Set exercise:
Please repeat every entry below word for word, keeping the order in which the entries appear.

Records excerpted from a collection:
>>>

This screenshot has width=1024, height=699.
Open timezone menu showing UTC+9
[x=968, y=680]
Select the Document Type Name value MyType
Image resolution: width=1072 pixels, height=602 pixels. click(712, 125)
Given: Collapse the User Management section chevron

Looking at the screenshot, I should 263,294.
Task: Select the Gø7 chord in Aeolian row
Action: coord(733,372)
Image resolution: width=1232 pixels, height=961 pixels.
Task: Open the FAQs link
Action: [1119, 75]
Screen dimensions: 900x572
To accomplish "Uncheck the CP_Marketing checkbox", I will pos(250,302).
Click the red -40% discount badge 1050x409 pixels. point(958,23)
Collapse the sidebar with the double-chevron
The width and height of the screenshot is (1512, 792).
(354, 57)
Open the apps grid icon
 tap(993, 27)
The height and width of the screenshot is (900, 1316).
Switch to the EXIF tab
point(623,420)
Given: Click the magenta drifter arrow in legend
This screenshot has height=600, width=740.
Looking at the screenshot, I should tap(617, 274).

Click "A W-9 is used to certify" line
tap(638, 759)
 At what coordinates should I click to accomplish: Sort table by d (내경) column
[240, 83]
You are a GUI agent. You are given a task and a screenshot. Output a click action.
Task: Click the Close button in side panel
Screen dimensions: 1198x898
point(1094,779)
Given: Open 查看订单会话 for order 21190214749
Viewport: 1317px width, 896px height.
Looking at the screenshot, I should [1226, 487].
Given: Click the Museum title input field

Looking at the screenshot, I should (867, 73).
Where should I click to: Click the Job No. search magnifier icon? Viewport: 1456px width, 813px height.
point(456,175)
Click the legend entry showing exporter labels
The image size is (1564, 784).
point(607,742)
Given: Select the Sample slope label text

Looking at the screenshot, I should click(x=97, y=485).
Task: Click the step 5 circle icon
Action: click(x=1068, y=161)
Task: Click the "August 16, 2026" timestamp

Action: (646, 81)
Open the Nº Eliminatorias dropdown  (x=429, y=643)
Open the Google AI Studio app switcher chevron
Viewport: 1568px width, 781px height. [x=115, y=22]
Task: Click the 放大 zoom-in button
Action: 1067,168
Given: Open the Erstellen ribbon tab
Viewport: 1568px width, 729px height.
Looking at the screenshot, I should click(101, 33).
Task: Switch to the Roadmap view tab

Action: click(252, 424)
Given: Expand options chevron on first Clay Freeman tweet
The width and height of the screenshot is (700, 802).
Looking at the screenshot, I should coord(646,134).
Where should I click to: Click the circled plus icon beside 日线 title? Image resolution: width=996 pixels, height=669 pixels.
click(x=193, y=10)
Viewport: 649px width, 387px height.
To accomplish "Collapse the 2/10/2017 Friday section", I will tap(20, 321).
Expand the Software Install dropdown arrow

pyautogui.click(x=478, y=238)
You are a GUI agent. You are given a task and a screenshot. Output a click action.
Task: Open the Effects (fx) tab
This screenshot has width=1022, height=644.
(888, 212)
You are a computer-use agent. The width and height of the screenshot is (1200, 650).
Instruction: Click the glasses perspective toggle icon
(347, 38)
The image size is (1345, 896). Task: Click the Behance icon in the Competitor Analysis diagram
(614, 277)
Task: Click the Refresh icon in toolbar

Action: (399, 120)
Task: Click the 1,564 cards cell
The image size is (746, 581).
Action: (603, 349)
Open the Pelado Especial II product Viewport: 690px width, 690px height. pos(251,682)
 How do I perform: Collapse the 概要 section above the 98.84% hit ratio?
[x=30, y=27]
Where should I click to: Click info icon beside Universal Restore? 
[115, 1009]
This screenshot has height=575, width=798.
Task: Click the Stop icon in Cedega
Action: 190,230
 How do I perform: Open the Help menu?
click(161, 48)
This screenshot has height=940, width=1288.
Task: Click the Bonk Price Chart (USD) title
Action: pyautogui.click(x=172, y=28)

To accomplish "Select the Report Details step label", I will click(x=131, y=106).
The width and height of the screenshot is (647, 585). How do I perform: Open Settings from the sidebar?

<<<

Exercise output:
This screenshot has width=1024, height=699.
Open timezone menu showing UTC+9
[x=968, y=680]
Select the Document Type Name value MyType
Image resolution: width=1072 pixels, height=602 pixels. click(712, 125)
Given: Collapse the User Management section chevron

Looking at the screenshot, I should 263,294.
Task: Select the Gø7 chord in Aeolian row
Action: coord(733,372)
Image resolution: width=1232 pixels, height=961 pixels.
Task: Open the FAQs link
Action: [1119, 75]
Screen dimensions: 900x572
To accomplish "Uncheck the CP_Marketing checkbox", I will pos(250,302).
Click the red -40% discount badge 1050x409 pixels. point(958,23)
Collapse the sidebar with the double-chevron
The width and height of the screenshot is (1512, 792).
(354, 57)
Open the apps grid icon
 tap(993, 27)
The height and width of the screenshot is (900, 1316).
Switch to the EXIF tab
point(623,420)
Given: Click the magenta drifter arrow in legend
This screenshot has height=600, width=740.
Looking at the screenshot, I should tap(617, 274).

Click "A W-9 is used to certify" line
tap(638, 759)
 At what coordinates should I click to accomplish: Sort table by d (내경) column
[240, 83]
You are a GUI agent. You are given a task and a screenshot. Output a click action.
Task: Click the Close button in side panel
Screen dimensions: 1198x898
point(1094,779)
Given: Open 查看订单会话 for order 21190214749
Viewport: 1317px width, 896px height.
Looking at the screenshot, I should [1226, 487].
Given: Click the Museum title input field

Looking at the screenshot, I should (867, 73).
Where should I click to: Click the Job No. search magnifier icon? Viewport: 1456px width, 813px height.
point(456,175)
Click the legend entry showing exporter labels
The image size is (1564, 784).
point(607,742)
Given: Select the Sample slope label text

Looking at the screenshot, I should click(x=97, y=485).
Task: Click the step 5 circle icon
Action: click(x=1068, y=161)
Task: Click the "August 16, 2026" timestamp

Action: (646, 81)
Open the Nº Eliminatorias dropdown  (x=429, y=643)
Open the Google AI Studio app switcher chevron
Viewport: 1568px width, 781px height. [x=115, y=22]
Task: Click the 放大 zoom-in button
Action: 1067,168
Given: Open the Erstellen ribbon tab
Viewport: 1568px width, 729px height.
Looking at the screenshot, I should click(101, 33).
Task: Switch to the Roadmap view tab

Action: click(252, 424)
Given: Expand options chevron on first Clay Freeman tweet
The width and height of the screenshot is (700, 802).
Looking at the screenshot, I should coord(646,134).
Where should I click to: Click the circled plus icon beside 日线 title? Image resolution: width=996 pixels, height=669 pixels.
click(x=193, y=10)
Viewport: 649px width, 387px height.
To accomplish "Collapse the 2/10/2017 Friday section", I will tap(20, 321).
Expand the Software Install dropdown arrow

pyautogui.click(x=478, y=238)
You are a GUI agent. You are given a task and a screenshot. Output a click action.
Task: Open the Effects (fx) tab
This screenshot has width=1022, height=644.
(888, 212)
You are a computer-use agent. The width and height of the screenshot is (1200, 650).
Instruction: Click the glasses perspective toggle icon
(347, 38)
The image size is (1345, 896). Task: Click the Behance icon in the Competitor Analysis diagram
(614, 277)
Task: Click the Refresh icon in toolbar

Action: (399, 120)
Task: Click the 1,564 cards cell
The image size is (746, 581).
Action: (603, 349)
Open the Pelado Especial II product Viewport: 690px width, 690px height. pos(251,682)
 How do I perform: Collapse the 概要 section above the 98.84% hit ratio?
[x=30, y=27]
Where should I click to: Click info icon beside Universal Restore? 
[115, 1009]
This screenshot has height=575, width=798.
Task: Click the Stop icon in Cedega
Action: 190,230
 How do I perform: Open the Help menu?
click(161, 48)
This screenshot has height=940, width=1288.
Task: Click the Bonk Price Chart (USD) title
Action: pyautogui.click(x=172, y=28)

To accomplish "Select the Report Details step label", I will click(x=131, y=106).
The width and height of the screenshot is (647, 585). How do I perform: Open Settings from the sidebar?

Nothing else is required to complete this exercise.